_Your instructions_
Find the line with "985x453 pixels. How" in the entries below. Repeat it, every following line, and the line with "Click the stitched", exactly and with nothing added.

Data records

= = = =

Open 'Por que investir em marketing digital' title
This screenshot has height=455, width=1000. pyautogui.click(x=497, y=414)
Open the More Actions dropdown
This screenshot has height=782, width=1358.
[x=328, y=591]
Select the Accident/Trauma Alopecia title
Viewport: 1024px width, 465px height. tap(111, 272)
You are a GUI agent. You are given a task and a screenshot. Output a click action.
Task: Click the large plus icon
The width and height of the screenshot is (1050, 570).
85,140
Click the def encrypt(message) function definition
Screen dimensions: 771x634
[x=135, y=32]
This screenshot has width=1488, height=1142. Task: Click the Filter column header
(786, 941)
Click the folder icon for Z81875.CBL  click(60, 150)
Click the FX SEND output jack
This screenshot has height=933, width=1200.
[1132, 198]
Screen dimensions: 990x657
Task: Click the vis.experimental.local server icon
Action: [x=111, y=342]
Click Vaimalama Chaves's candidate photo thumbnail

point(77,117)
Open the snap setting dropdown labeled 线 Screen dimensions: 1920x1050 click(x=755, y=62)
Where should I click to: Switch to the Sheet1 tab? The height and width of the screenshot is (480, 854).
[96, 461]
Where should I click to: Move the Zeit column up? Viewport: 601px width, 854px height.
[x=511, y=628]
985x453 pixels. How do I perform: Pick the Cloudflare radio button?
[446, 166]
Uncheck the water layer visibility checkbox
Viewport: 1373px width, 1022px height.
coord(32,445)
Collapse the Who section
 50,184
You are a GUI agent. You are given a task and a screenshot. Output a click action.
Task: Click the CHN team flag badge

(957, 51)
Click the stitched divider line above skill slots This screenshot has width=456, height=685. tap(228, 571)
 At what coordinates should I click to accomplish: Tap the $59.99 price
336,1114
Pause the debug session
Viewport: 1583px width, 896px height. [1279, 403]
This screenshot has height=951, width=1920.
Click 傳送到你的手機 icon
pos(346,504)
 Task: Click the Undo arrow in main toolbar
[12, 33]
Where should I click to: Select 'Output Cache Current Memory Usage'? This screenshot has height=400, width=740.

= = = =

_Task output_
985x453 pixels. How do I perform: Pick the Cloudflare radio button?
[446, 166]
Uncheck the water layer visibility checkbox
Viewport: 1373px width, 1022px height.
coord(32,445)
Collapse the Who section
 50,184
You are a GUI agent. You are given a task and a screenshot. Output a click action.
Task: Click the CHN team flag badge

(957, 51)
Click the stitched divider line above skill slots This screenshot has width=456, height=685. tap(228, 571)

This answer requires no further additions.